The 25-year sale and leaseback deal sees the investment company acquire a high specification, modern 27,452 sq ft unit. Green energy solutions manufacturer, Powerstar is the long-term occupier on an index-lined 25-year lease.
Network Space Investments is an active value-add investor with an established industrial portfolio of almost 1 million sq ft across the north of England.
Tom Dawson, Investment Director at Network Space, explains: “We remain a pro-active investor in the industrial market, where we see potential for capital and rental growth through strong occupational demand and pro-active asset management.
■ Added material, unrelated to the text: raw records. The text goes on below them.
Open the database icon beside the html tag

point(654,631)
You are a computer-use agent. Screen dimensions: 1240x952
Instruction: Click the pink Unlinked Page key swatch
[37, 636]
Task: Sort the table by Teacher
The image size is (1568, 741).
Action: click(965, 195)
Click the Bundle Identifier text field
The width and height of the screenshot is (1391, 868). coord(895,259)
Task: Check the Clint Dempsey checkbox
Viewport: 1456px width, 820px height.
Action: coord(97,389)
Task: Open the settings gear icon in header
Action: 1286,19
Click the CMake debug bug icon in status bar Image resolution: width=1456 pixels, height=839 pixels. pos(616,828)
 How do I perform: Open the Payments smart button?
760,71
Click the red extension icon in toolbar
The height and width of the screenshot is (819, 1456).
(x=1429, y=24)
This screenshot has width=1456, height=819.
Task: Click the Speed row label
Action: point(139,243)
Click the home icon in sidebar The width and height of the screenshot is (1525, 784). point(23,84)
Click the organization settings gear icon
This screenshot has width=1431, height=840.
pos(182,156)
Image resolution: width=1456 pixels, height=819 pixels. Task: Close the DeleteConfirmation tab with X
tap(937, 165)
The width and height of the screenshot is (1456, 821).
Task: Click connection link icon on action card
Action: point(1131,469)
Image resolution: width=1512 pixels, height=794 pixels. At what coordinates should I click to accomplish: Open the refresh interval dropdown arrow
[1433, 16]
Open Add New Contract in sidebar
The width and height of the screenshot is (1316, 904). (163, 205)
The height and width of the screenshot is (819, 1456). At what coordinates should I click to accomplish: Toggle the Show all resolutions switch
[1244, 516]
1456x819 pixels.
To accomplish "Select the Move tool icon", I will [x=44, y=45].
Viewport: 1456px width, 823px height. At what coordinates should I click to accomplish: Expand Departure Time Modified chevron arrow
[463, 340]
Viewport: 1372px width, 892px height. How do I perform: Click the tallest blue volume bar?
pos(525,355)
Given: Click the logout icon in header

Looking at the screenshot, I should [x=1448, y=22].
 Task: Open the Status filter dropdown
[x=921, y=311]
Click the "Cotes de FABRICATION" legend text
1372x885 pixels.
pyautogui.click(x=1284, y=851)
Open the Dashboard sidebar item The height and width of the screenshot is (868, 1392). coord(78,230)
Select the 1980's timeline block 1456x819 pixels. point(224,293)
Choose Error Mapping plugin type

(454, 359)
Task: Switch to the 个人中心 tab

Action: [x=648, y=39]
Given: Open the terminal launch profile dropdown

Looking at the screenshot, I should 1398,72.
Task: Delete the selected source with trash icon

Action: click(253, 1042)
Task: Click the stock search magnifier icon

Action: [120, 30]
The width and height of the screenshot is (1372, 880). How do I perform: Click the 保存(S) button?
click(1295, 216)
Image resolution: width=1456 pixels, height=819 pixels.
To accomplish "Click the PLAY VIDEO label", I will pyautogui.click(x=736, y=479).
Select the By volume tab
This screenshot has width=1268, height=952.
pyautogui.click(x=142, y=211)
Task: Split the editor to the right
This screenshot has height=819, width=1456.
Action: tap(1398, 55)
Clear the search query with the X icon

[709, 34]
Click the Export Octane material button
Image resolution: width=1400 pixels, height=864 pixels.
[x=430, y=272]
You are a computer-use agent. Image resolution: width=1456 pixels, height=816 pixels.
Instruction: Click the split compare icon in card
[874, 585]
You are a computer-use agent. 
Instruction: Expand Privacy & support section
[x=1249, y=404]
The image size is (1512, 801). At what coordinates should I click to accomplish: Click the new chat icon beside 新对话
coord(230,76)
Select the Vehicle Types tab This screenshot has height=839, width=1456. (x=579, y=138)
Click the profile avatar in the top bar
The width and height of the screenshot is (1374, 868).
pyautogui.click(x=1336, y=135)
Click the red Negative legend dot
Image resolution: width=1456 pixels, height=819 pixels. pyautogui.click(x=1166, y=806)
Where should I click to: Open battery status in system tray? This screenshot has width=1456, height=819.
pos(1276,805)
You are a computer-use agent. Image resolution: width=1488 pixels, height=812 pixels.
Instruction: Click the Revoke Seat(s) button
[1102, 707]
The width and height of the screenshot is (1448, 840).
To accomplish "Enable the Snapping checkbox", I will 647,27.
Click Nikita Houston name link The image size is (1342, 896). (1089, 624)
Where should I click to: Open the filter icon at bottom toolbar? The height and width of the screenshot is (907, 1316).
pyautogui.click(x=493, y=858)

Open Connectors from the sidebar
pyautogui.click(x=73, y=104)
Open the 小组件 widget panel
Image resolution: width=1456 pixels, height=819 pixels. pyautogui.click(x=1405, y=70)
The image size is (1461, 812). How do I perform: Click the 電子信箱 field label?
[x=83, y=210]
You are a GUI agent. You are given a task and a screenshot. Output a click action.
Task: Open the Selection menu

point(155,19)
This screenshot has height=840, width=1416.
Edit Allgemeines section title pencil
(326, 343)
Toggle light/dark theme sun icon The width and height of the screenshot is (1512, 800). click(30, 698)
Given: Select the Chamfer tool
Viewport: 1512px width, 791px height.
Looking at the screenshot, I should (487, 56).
Our focus is on good quality modern and sustainable real estate, particularly in established locations which offer market resilience.
“The acquisition helps Network Space bolster its single-let portfolio. This unit offers a prime location at the heart of the country, coupled with a long-term, strong covenant tenant operating in the vital and fast-growing renewable energy technology sector.”
Built in 2008 on a 1.4-acre site, the two-storey industrial unit with integral offices space has been occupied by Powerstar since 2012 and operates as its UK headquarters.
Network Space Investments were advised by Knight Frank and Taylor Rose. CBRE was responsible for the sale and leaseback on behalf of the occupier.
Nick Wales, Partner at Knight Frank, added: “This high-quality unit was identified as a perfect fit for Network Space Investments’ growing portfolio, with the acquisition underlining their conviction to the industrial sector.”